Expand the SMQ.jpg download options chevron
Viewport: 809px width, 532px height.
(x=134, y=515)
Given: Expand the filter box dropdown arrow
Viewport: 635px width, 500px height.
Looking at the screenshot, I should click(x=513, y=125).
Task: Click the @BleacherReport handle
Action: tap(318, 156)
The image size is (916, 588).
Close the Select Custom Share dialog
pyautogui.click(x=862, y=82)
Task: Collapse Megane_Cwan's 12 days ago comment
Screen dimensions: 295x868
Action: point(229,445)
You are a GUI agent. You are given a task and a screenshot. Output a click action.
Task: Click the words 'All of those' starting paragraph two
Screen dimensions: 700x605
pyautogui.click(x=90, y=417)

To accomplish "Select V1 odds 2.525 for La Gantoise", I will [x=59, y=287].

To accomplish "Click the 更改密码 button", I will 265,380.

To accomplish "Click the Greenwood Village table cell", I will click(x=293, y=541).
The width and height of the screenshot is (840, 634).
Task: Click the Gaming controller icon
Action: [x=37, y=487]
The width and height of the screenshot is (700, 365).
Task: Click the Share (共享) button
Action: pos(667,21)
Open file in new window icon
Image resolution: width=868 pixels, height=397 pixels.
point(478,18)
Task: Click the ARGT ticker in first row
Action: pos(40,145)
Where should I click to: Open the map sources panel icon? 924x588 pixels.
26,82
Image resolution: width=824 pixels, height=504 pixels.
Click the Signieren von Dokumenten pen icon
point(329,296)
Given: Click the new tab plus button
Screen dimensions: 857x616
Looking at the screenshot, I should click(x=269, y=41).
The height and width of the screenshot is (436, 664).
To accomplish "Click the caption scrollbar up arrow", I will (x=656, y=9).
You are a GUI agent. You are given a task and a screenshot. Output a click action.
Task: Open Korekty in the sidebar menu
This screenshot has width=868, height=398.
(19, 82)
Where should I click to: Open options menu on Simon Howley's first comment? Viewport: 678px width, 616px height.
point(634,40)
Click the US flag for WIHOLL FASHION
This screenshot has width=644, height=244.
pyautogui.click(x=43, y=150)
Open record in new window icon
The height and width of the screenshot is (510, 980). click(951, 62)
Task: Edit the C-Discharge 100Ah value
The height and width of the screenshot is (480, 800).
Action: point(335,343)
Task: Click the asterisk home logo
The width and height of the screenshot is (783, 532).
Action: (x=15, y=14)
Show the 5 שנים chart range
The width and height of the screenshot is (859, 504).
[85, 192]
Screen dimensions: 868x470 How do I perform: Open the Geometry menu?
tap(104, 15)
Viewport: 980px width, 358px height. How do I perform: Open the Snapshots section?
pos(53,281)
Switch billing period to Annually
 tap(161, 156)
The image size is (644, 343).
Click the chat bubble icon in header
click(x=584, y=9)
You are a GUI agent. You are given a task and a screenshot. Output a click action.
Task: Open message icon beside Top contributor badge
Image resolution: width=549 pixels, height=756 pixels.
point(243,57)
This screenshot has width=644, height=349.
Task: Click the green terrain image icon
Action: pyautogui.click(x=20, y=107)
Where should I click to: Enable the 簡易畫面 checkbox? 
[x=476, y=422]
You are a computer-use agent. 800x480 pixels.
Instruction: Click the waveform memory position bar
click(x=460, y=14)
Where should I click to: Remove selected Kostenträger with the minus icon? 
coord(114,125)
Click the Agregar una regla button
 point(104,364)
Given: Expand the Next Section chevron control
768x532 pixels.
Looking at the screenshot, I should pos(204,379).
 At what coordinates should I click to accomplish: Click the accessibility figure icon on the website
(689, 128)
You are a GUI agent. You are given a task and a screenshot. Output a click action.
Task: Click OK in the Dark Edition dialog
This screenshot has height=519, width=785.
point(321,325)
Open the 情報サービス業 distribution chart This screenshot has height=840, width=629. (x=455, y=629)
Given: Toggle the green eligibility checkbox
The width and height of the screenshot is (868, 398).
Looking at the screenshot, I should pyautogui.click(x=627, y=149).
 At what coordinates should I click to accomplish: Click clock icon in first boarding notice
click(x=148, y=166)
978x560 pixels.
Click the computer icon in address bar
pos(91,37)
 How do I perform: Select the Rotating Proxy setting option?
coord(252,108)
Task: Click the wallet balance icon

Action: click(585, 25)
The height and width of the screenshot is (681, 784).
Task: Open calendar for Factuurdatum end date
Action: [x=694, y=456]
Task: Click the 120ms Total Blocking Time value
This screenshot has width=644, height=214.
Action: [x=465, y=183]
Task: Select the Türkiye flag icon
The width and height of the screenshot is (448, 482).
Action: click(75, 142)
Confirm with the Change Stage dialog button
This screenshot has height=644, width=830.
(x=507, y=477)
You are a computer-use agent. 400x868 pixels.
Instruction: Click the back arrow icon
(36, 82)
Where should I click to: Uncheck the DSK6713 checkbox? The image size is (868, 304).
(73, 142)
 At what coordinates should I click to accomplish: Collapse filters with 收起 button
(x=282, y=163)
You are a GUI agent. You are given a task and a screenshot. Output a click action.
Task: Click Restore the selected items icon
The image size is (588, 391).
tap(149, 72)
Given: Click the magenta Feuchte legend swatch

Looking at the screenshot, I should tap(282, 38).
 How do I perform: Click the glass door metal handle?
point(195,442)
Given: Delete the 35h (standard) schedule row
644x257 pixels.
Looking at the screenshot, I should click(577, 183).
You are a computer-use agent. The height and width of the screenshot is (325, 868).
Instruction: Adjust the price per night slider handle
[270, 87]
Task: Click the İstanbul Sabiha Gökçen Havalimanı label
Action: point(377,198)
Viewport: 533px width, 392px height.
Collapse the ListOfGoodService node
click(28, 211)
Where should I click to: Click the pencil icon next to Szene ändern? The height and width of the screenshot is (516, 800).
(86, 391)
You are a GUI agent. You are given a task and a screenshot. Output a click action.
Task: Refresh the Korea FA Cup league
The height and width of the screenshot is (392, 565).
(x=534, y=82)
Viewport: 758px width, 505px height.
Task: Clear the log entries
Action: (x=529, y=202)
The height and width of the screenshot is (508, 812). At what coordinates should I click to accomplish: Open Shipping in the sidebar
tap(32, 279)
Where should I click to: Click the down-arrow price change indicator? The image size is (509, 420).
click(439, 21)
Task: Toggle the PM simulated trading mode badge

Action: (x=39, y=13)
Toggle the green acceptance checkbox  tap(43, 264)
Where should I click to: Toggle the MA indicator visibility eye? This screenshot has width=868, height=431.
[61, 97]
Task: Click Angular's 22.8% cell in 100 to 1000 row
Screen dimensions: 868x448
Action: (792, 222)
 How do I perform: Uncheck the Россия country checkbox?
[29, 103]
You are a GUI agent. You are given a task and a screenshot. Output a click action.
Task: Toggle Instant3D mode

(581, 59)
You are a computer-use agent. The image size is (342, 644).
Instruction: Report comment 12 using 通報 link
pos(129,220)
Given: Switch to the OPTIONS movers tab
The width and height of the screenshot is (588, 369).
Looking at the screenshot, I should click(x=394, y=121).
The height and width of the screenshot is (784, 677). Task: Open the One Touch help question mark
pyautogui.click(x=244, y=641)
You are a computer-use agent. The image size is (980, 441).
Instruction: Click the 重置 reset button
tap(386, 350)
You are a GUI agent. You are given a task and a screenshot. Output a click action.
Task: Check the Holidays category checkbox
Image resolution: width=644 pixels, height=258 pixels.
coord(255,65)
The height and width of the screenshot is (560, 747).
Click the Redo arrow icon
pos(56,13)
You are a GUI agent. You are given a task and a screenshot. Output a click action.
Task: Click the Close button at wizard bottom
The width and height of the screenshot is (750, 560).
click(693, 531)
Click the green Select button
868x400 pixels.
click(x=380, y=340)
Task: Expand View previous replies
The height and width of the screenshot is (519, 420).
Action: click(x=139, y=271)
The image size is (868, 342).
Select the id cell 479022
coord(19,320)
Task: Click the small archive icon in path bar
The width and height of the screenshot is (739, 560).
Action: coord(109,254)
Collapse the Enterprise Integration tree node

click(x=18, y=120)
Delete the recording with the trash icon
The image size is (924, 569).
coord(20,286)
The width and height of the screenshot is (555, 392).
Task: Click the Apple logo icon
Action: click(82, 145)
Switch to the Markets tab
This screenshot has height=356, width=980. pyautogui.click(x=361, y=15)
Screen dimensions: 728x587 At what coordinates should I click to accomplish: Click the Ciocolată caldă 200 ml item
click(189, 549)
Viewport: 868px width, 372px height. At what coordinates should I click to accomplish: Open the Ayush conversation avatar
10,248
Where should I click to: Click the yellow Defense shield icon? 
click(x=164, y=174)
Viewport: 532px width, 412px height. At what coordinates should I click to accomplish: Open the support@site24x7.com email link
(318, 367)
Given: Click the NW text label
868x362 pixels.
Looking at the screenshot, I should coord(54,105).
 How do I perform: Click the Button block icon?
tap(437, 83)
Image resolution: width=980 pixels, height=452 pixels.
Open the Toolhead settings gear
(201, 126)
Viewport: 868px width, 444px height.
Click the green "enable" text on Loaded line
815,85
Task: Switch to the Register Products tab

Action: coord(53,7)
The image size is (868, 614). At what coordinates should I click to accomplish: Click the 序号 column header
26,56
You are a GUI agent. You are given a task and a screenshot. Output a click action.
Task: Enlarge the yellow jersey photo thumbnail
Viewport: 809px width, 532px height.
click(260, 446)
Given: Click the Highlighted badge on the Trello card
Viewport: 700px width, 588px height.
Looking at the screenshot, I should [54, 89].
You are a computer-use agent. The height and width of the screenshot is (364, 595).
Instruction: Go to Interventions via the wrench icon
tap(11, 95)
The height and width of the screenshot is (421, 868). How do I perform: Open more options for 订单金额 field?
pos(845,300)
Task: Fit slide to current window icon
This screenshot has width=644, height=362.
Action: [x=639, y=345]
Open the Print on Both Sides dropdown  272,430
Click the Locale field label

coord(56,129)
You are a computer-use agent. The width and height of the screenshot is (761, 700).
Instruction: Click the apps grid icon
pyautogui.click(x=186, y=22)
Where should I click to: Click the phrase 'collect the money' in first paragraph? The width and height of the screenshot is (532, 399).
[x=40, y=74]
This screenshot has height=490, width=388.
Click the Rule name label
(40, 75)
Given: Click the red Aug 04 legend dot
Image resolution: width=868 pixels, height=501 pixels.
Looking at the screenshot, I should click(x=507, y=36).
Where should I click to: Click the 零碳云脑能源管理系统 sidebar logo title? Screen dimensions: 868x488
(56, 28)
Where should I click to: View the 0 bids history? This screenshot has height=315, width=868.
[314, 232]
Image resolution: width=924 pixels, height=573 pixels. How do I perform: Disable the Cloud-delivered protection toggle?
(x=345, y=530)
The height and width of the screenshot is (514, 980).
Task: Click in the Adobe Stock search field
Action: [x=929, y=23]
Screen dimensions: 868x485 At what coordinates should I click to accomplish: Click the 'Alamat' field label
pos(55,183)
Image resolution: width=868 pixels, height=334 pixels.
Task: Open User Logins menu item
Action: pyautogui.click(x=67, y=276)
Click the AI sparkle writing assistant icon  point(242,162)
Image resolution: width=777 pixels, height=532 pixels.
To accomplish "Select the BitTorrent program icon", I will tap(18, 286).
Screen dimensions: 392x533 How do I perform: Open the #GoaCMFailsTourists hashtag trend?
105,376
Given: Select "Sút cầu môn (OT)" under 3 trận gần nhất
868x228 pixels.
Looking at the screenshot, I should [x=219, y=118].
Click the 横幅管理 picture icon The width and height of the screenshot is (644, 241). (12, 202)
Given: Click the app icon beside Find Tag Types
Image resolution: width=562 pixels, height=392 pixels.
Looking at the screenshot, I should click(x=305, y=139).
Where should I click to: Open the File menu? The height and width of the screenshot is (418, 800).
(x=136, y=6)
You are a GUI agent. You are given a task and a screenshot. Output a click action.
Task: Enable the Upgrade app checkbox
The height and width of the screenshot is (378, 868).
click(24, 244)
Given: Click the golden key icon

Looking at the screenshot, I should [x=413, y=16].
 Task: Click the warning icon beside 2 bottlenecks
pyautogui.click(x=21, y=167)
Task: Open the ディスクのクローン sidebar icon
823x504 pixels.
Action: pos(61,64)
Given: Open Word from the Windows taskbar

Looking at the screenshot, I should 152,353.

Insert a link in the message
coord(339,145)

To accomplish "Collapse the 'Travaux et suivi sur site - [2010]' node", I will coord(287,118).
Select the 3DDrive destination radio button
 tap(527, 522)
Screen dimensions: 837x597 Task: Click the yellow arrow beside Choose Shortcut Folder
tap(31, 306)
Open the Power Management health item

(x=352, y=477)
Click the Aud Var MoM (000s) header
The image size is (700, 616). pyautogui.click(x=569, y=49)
══════════════════════════════
### Required work
Only one stretch of the entries above is wanted: the lines from the one containing "Viewport: 868px width, 444px height." through the one containing "Given: Click the Highlighted". Please reproduce it exactly.

### Task solution
Viewport: 868px width, 444px height.
Click the green "enable" text on Loaded line
815,85
Task: Switch to the Register Products tab

Action: coord(53,7)
The image size is (868, 614). At what coordinates should I click to accomplish: Click the 序号 column header
26,56
You are a GUI agent. You are given a task and a screenshot. Output a click action.
Task: Enlarge the yellow jersey photo thumbnail
Viewport: 809px width, 532px height.
click(260, 446)
Given: Click the Highlighted badge on the Trello card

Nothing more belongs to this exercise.